## [Extracted data]
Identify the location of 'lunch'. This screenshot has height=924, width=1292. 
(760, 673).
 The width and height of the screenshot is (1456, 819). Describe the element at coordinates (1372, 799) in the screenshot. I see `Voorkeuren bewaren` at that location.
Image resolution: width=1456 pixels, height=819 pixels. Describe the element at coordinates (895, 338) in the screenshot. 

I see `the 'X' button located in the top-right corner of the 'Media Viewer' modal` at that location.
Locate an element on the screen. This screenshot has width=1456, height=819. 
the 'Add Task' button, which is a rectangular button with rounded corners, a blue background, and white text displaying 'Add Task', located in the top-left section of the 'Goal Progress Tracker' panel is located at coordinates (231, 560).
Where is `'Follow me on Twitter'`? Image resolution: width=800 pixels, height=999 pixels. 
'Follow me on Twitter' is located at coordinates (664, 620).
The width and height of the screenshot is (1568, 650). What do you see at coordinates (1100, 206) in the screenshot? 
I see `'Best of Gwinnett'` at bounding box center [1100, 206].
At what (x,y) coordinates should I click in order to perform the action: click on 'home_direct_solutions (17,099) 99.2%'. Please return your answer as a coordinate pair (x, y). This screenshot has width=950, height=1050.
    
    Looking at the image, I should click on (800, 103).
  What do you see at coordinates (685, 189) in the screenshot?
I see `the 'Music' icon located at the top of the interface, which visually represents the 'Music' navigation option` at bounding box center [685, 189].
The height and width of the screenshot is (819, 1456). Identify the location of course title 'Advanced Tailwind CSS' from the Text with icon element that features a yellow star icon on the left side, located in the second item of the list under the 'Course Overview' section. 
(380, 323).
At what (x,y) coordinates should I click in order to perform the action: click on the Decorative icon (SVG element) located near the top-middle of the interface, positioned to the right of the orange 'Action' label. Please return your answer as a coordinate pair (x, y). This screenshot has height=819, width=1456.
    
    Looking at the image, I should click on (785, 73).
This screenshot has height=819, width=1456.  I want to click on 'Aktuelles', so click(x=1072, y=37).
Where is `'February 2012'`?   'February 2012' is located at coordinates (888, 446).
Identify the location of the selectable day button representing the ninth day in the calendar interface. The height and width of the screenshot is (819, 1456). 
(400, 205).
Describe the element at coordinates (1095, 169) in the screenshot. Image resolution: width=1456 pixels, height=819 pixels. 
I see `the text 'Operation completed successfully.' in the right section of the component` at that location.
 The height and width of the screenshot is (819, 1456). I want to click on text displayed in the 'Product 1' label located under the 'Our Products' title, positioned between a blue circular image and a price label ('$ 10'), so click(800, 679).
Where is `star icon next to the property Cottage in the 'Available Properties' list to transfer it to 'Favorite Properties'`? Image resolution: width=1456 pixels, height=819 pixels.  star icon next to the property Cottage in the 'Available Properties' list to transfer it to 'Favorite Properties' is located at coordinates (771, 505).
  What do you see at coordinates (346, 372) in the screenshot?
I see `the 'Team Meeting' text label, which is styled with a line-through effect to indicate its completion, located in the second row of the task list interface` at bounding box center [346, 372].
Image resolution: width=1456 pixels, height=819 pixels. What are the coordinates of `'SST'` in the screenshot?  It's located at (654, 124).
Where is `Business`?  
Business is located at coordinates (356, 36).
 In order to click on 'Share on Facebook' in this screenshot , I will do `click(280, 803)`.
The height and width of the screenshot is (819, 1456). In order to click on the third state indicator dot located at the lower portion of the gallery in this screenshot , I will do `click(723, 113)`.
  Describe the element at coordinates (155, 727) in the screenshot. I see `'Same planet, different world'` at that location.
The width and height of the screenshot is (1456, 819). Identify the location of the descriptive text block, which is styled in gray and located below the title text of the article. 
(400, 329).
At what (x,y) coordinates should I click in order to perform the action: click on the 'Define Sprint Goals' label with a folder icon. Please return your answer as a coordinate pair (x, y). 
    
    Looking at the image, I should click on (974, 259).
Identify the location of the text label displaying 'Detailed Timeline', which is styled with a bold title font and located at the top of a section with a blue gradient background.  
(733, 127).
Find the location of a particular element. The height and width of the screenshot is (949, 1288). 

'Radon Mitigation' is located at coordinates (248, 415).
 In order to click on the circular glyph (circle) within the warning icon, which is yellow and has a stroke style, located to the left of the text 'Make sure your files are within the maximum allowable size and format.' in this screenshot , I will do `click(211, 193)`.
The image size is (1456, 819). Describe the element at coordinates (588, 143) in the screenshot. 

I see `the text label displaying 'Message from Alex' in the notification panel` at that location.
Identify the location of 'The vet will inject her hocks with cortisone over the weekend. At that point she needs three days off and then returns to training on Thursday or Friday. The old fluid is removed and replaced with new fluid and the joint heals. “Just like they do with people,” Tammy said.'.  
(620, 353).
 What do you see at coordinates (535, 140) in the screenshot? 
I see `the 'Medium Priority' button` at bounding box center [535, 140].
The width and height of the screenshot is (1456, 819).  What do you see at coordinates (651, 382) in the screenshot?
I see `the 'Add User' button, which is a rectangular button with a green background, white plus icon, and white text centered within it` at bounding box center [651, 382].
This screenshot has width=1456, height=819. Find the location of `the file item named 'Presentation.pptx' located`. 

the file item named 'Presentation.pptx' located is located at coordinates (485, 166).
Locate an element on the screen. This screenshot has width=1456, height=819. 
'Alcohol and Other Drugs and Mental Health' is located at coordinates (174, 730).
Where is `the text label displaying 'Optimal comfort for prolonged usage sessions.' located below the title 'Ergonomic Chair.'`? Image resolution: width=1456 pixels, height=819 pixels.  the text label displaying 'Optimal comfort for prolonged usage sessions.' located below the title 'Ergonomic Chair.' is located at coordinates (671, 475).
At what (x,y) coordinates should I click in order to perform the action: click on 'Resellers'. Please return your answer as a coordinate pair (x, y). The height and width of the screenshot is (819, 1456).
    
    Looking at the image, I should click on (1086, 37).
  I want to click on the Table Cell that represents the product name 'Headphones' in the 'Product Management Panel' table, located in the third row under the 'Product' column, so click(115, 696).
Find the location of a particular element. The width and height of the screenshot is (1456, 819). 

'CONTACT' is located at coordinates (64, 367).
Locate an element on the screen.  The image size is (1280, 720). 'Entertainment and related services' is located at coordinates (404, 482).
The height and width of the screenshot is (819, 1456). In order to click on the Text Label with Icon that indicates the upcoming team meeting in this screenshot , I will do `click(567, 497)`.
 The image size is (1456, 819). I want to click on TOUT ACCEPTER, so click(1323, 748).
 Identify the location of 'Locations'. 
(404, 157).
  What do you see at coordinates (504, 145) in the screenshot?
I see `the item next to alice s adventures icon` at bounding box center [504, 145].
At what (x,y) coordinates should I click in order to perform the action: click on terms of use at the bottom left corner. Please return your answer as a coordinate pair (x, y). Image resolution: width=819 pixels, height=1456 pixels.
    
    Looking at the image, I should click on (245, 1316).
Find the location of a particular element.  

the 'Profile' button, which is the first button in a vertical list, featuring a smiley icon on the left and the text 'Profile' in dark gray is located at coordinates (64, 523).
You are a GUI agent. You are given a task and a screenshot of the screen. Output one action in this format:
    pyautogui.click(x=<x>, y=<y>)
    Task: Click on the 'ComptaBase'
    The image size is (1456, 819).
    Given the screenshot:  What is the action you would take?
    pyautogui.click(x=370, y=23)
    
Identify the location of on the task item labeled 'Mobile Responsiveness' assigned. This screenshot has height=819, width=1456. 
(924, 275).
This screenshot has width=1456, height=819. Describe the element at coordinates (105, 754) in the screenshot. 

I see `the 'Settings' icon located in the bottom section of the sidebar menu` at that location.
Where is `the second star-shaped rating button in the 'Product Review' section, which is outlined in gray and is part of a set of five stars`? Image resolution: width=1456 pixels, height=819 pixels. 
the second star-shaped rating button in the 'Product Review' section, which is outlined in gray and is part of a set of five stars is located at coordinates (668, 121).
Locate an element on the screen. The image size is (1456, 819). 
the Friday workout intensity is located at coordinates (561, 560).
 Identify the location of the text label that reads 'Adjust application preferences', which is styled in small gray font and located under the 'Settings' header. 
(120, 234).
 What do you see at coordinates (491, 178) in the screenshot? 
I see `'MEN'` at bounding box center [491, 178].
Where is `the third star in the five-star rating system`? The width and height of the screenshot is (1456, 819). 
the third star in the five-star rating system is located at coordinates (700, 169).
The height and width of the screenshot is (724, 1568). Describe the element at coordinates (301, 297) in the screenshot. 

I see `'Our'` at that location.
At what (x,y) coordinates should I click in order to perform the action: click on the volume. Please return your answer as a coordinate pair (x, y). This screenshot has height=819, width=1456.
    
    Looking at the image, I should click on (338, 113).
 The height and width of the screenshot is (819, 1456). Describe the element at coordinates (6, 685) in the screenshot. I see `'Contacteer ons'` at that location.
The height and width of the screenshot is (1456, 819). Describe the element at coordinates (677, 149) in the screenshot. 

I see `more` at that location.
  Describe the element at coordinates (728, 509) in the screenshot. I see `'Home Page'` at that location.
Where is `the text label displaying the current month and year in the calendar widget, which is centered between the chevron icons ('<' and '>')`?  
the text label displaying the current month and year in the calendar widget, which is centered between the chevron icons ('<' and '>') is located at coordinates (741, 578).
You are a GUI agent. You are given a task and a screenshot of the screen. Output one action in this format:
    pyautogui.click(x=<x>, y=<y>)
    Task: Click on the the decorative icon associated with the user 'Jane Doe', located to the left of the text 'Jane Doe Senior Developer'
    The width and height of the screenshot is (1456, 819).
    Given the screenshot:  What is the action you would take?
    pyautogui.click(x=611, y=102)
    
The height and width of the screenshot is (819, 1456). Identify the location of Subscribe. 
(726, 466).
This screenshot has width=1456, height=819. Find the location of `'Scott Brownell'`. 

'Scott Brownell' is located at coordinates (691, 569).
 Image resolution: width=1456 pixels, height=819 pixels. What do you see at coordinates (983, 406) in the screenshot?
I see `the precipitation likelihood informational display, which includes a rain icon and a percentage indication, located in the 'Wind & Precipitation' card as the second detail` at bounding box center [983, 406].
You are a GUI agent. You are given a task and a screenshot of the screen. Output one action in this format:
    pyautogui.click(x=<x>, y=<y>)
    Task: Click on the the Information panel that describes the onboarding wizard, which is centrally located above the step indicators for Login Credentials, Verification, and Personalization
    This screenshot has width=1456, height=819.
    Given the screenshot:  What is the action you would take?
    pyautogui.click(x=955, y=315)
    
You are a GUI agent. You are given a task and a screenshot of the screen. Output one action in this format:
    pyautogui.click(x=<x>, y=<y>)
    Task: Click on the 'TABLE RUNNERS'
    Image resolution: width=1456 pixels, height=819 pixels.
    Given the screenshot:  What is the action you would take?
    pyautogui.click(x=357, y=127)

## [Directions for this task]
Reproduce the rows verbatim, starting from the beginning of the rows and continuing up to and including the line that contains "The width and height of the screenshot is (1456, 819). Describe".

## [Output]
Identify the location of 'lunch'. This screenshot has height=924, width=1292. 
(760, 673).
 The width and height of the screenshot is (1456, 819). Describe the element at coordinates (1372, 799) in the screenshot. I see `Voorkeuren bewaren` at that location.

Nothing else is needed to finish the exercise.